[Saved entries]
• • • • •
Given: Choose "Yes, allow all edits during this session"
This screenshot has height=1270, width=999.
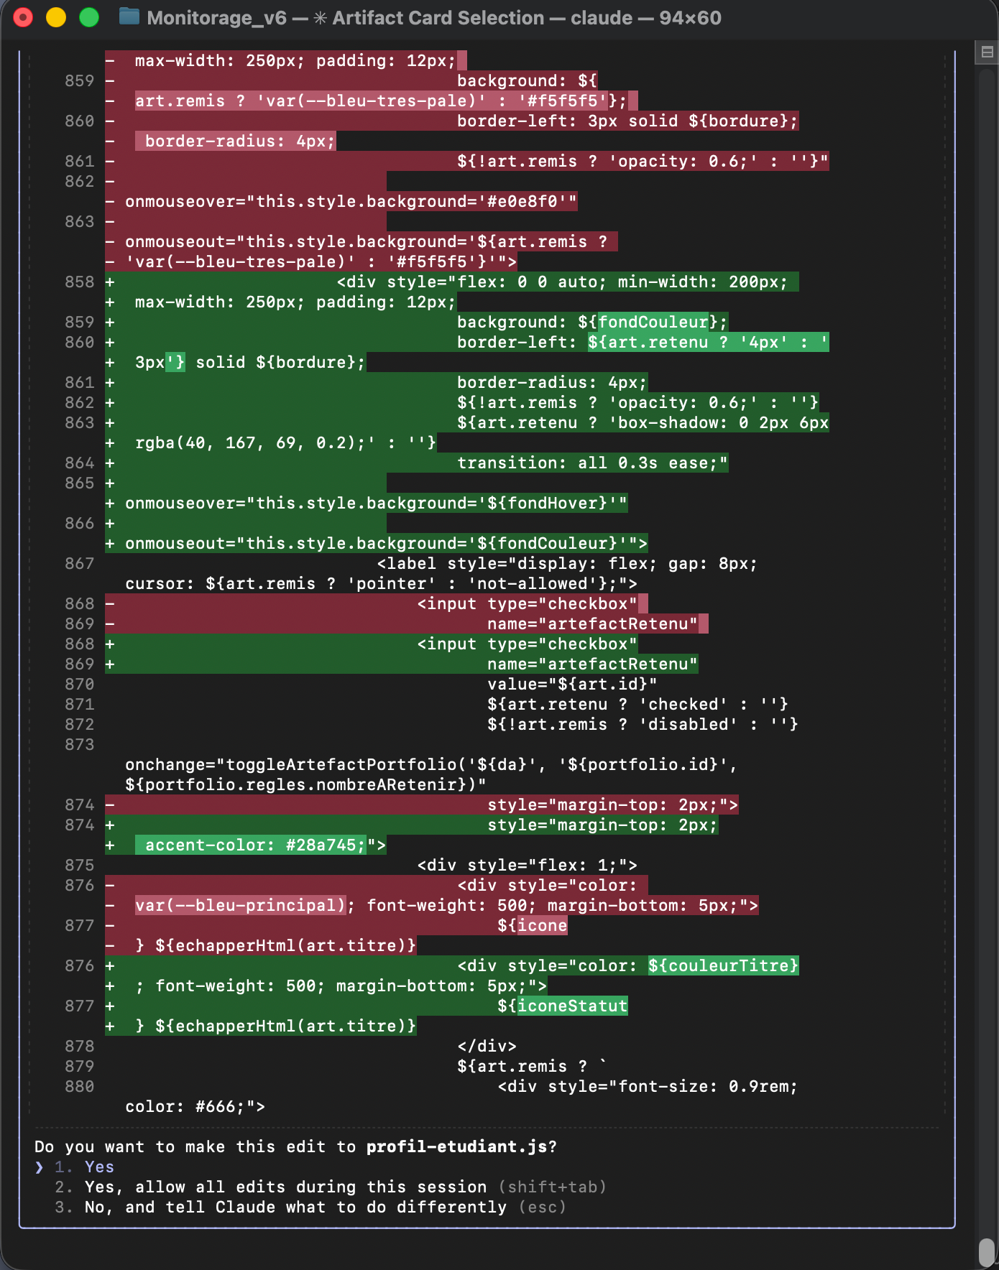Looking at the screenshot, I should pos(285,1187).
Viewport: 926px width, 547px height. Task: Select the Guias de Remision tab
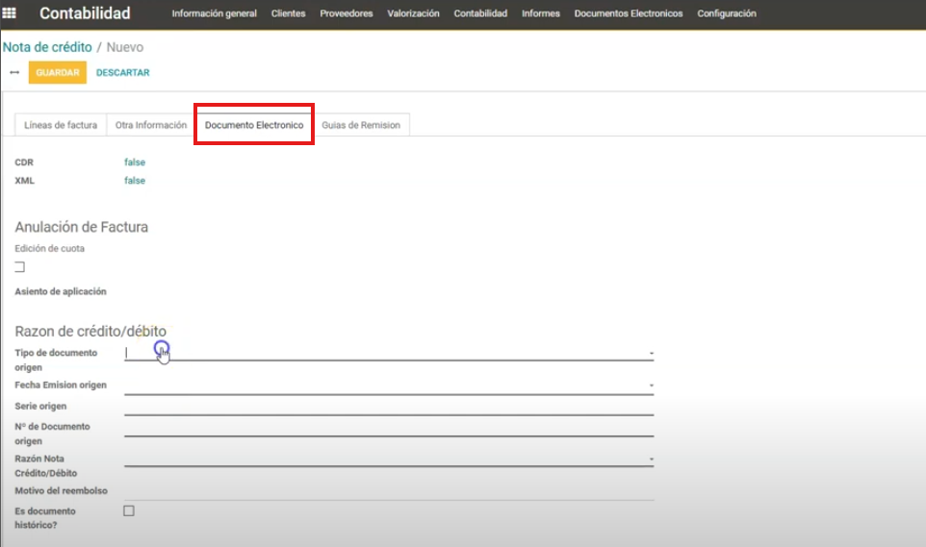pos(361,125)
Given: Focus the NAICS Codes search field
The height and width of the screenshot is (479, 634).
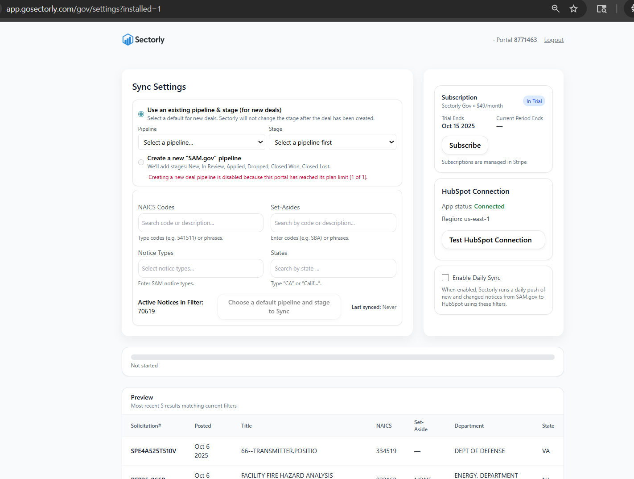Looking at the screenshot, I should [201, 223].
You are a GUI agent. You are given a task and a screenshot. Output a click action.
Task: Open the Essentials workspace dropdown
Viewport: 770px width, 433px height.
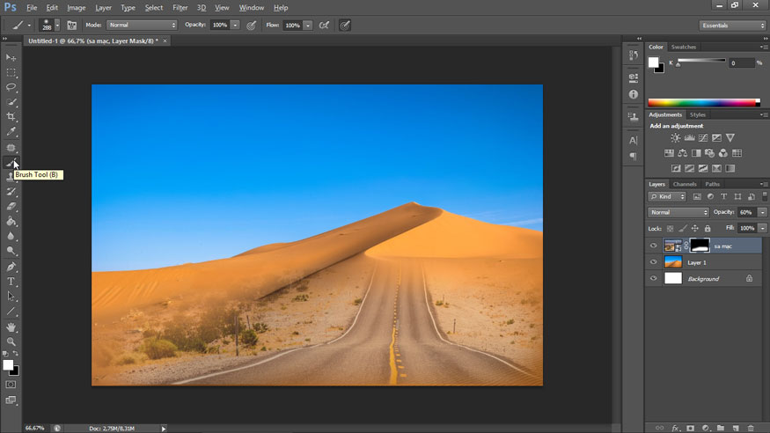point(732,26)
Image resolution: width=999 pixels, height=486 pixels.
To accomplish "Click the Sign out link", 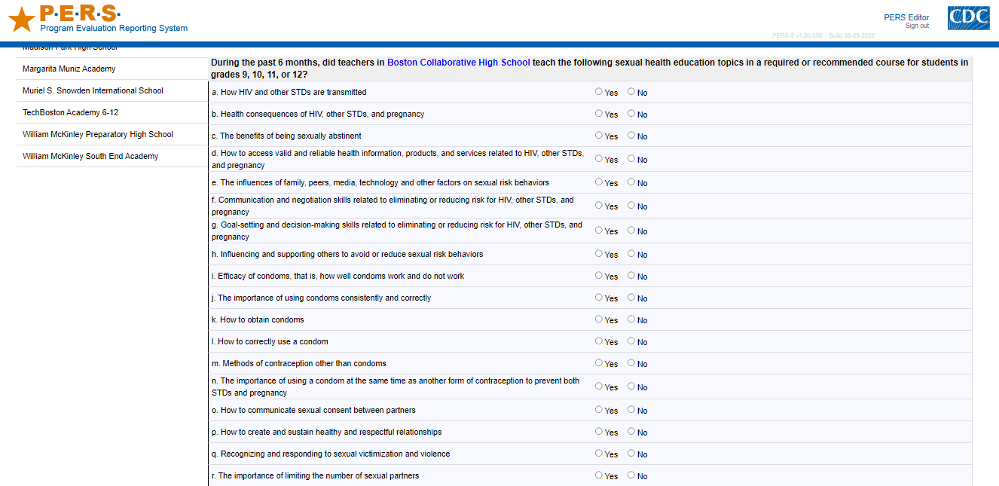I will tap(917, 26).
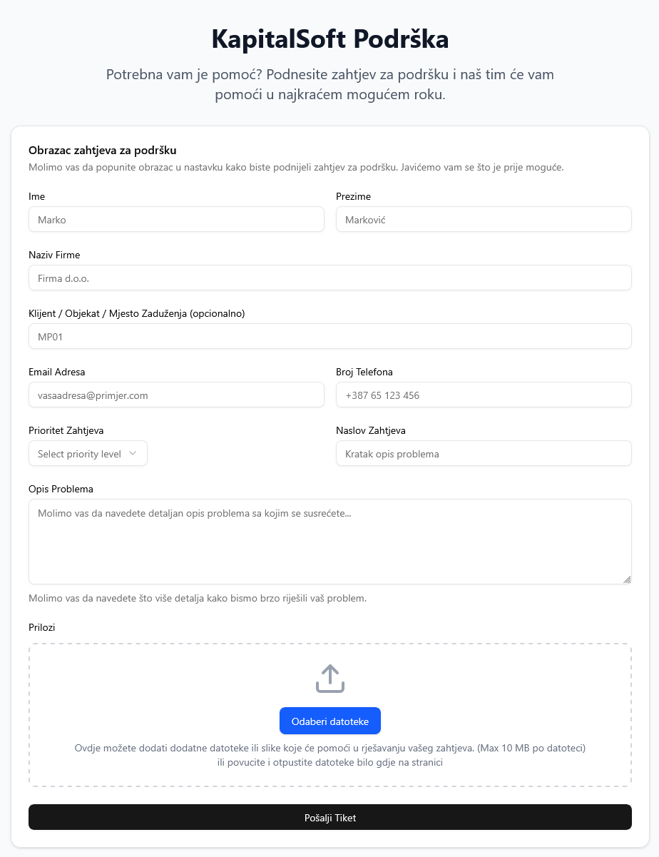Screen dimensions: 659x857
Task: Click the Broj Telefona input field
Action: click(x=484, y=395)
• • • • •
Without the pictures, set down the lines above from the line with "Given: Focus the NAICS Codes search field" up to and including the line with "Image resolution: width=999" exactly as they stand.

Given: Focus the NAICS Codes search field
The height and width of the screenshot is (479, 634).
Looking at the screenshot, I should [201, 223].
You are a GUI agent. You are given a task and a screenshot. Output a click action.
Task: Open the Essentials workspace dropdown
Viewport: 770px width, 433px height.
point(732,26)
Image resolution: width=999 pixels, height=486 pixels.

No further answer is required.